AVAILABLE DATA: Begin

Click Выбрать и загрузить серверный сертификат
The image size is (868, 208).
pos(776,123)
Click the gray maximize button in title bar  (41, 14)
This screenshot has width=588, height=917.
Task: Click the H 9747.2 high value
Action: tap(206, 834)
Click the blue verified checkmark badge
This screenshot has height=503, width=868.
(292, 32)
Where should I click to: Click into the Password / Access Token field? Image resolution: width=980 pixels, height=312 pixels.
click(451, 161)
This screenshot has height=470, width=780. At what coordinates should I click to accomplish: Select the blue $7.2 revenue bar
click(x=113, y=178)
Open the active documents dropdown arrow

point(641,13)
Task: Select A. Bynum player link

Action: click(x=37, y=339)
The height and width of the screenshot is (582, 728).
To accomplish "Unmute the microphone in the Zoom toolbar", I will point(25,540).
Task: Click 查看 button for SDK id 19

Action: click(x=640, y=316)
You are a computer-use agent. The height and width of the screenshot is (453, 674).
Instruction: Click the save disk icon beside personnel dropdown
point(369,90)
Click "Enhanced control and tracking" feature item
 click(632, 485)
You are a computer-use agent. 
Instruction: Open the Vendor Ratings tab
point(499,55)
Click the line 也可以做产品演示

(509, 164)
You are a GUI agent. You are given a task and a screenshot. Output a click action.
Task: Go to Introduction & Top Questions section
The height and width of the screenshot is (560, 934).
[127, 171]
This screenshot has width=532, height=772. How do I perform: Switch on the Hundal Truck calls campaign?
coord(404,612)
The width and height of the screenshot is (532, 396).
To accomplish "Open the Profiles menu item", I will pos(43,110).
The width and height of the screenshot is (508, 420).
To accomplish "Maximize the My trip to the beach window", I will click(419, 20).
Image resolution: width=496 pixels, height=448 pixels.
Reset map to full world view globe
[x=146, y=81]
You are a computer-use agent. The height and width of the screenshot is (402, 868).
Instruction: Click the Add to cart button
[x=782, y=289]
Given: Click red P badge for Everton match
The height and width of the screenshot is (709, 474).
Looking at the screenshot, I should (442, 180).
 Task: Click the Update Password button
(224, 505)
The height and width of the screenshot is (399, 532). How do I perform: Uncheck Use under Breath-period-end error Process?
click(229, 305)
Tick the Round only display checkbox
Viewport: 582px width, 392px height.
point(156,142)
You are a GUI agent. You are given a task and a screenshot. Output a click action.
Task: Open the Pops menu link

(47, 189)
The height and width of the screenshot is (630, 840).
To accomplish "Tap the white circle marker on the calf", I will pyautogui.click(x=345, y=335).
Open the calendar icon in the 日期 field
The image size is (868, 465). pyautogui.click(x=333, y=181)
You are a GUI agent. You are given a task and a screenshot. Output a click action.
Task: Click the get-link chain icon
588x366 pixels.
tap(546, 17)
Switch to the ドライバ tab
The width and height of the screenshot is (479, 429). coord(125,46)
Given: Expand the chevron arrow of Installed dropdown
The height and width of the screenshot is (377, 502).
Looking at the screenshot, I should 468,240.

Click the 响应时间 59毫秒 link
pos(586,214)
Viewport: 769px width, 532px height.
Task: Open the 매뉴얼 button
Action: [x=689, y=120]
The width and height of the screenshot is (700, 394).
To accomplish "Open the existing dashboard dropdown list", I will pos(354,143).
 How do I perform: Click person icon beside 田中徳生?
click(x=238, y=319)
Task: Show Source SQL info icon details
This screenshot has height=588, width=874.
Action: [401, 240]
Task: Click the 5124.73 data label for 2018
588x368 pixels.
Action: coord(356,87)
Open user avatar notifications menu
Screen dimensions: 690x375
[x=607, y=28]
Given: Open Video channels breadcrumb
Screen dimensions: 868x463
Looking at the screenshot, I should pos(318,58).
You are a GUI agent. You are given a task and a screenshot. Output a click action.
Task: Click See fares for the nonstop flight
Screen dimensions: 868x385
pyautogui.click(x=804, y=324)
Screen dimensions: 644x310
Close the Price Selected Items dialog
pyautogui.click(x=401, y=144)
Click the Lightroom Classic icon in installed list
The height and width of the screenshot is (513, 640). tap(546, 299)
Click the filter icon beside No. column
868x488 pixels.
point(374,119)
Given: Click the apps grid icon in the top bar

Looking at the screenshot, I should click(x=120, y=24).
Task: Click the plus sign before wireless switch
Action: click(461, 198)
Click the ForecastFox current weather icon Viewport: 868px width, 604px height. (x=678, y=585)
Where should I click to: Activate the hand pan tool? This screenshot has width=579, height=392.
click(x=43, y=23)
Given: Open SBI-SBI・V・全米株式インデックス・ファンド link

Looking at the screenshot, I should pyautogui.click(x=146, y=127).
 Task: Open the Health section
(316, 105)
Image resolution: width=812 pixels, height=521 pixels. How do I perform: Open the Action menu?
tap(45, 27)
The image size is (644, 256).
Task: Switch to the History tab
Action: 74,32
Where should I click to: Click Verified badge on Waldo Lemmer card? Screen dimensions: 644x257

AVAILABLE DATA: End

EXERCISE REQUIREMENTS
Only the lines from the one containing "Task: Open the Health section" through the final line of the data belong in the answer, repeated exactly.

EXERCISE OUTPUT
 Task: Open the Health section
(316, 105)
Image resolution: width=812 pixels, height=521 pixels. How do I perform: Open the Action menu?
tap(45, 27)
The image size is (644, 256).
Task: Switch to the History tab
Action: 74,32
Where should I click to: Click Verified badge on Waldo Lemmer card? Screen dimensions: 644x257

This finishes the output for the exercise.